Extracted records
········

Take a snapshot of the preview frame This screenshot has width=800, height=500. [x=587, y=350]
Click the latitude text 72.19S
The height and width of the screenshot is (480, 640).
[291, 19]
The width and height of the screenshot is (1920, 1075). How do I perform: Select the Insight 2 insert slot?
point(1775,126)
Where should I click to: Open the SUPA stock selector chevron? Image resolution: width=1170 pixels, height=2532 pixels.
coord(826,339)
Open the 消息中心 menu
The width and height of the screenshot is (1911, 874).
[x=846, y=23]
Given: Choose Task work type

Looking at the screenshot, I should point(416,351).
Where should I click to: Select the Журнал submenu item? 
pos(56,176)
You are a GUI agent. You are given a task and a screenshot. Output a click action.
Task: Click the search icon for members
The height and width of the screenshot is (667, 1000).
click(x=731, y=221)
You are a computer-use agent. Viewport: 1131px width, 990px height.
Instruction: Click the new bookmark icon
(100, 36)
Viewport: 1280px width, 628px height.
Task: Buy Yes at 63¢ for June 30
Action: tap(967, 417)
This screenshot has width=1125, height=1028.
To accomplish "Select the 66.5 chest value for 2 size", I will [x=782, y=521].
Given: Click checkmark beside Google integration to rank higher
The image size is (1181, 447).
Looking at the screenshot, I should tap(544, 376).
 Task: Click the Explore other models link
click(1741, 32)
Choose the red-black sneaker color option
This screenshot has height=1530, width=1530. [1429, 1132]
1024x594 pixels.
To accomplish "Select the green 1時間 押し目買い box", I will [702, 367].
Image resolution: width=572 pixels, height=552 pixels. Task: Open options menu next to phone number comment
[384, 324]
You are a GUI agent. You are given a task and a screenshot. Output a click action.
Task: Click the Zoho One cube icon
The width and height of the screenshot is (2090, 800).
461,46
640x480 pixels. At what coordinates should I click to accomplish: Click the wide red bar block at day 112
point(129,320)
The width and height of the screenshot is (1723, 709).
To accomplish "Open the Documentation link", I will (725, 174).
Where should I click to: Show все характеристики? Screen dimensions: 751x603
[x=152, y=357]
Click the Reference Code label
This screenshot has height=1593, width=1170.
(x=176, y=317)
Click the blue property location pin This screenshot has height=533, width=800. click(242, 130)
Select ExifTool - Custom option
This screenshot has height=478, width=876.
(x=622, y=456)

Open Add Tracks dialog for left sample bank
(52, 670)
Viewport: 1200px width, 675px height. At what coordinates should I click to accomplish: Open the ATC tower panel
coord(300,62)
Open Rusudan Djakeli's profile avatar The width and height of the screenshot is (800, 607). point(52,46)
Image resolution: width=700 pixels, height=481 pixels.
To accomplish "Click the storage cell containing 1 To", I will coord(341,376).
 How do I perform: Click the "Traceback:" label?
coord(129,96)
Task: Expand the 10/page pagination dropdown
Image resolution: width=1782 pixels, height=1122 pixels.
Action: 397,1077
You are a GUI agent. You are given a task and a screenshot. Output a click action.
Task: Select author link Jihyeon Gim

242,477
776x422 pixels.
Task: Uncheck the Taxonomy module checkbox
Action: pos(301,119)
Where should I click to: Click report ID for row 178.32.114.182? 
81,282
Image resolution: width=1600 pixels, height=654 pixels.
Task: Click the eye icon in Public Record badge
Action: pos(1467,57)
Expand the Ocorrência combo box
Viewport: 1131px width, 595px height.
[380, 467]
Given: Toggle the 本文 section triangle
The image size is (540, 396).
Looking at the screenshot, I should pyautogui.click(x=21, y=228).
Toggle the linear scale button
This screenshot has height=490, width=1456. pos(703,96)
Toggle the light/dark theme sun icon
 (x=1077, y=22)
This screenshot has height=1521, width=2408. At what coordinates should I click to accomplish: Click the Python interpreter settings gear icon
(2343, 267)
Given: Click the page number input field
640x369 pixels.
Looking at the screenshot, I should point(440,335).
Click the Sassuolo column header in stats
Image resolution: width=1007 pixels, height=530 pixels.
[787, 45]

········

◆ WHAT TO DO
Give back the records above, character for character.

◆ RESPONSE BOX
Take a snapshot of the preview frame This screenshot has width=800, height=500. [x=587, y=350]
Click the latitude text 72.19S
The height and width of the screenshot is (480, 640).
[291, 19]
The width and height of the screenshot is (1920, 1075). How do I perform: Select the Insight 2 insert slot?
point(1775,126)
Where should I click to: Open the SUPA stock selector chevron? Image resolution: width=1170 pixels, height=2532 pixels.
coord(826,339)
Open the 消息中心 menu
The width and height of the screenshot is (1911, 874).
[x=846, y=23]
Given: Choose Task work type

Looking at the screenshot, I should point(416,351).
Where should I click to: Select the Журнал submenu item? 
pos(56,176)
You are a GUI agent. You are given a task and a screenshot. Output a click action.
Task: Click the search icon for members
The height and width of the screenshot is (667, 1000).
click(x=731, y=221)
You are a computer-use agent. Viewport: 1131px width, 990px height.
Instruction: Click the new bookmark icon
(100, 36)
Viewport: 1280px width, 628px height.
Task: Buy Yes at 63¢ for June 30
Action: tap(967, 417)
This screenshot has width=1125, height=1028.
To accomplish "Select the 66.5 chest value for 2 size", I will [x=782, y=521].
Given: Click checkmark beside Google integration to rank higher
The image size is (1181, 447).
Looking at the screenshot, I should tap(544, 376).
 Task: Click the Explore other models link
click(1741, 32)
Choose the red-black sneaker color option
This screenshot has height=1530, width=1530. [1429, 1132]
1024x594 pixels.
To accomplish "Select the green 1時間 押し目買い box", I will [702, 367].
Image resolution: width=572 pixels, height=552 pixels. Task: Open options menu next to phone number comment
[384, 324]
You are a GUI agent. You are given a task and a screenshot. Output a click action.
Task: Click the Zoho One cube icon
The width and height of the screenshot is (2090, 800).
461,46
640x480 pixels. At what coordinates should I click to accomplish: Click the wide red bar block at day 112
point(129,320)
The width and height of the screenshot is (1723, 709).
To accomplish "Open the Documentation link", I will (725, 174).
Where should I click to: Show все характеристики? Screen dimensions: 751x603
[x=152, y=357]
Click the Reference Code label
This screenshot has height=1593, width=1170.
(x=176, y=317)
Click the blue property location pin This screenshot has height=533, width=800. click(242, 130)
Select ExifTool - Custom option
This screenshot has height=478, width=876.
(x=622, y=456)

Open Add Tracks dialog for left sample bank
(52, 670)
Viewport: 1200px width, 675px height. At what coordinates should I click to accomplish: Open the ATC tower panel
coord(300,62)
Open Rusudan Djakeli's profile avatar The width and height of the screenshot is (800, 607). point(52,46)
Image resolution: width=700 pixels, height=481 pixels.
To accomplish "Click the storage cell containing 1 To", I will coord(341,376).
 How do I perform: Click the "Traceback:" label?
coord(129,96)
Task: Expand the 10/page pagination dropdown
Image resolution: width=1782 pixels, height=1122 pixels.
Action: 397,1077
You are a GUI agent. You are given a task and a screenshot. Output a click action.
Task: Select author link Jihyeon Gim

242,477
776x422 pixels.
Task: Uncheck the Taxonomy module checkbox
Action: pos(301,119)
Where should I click to: Click report ID for row 178.32.114.182? 
81,282
Image resolution: width=1600 pixels, height=654 pixels.
Task: Click the eye icon in Public Record badge
Action: pos(1467,57)
Expand the Ocorrência combo box
Viewport: 1131px width, 595px height.
[380, 467]
Given: Toggle the 本文 section triangle
The image size is (540, 396).
Looking at the screenshot, I should pyautogui.click(x=21, y=228).
Toggle the linear scale button
This screenshot has height=490, width=1456. pos(703,96)
Toggle the light/dark theme sun icon
 (x=1077, y=22)
This screenshot has height=1521, width=2408. At what coordinates should I click to accomplish: Click the Python interpreter settings gear icon
(2343, 267)
Given: Click the page number input field
640x369 pixels.
Looking at the screenshot, I should point(440,335).
Click the Sassuolo column header in stats
Image resolution: width=1007 pixels, height=530 pixels.
[787, 45]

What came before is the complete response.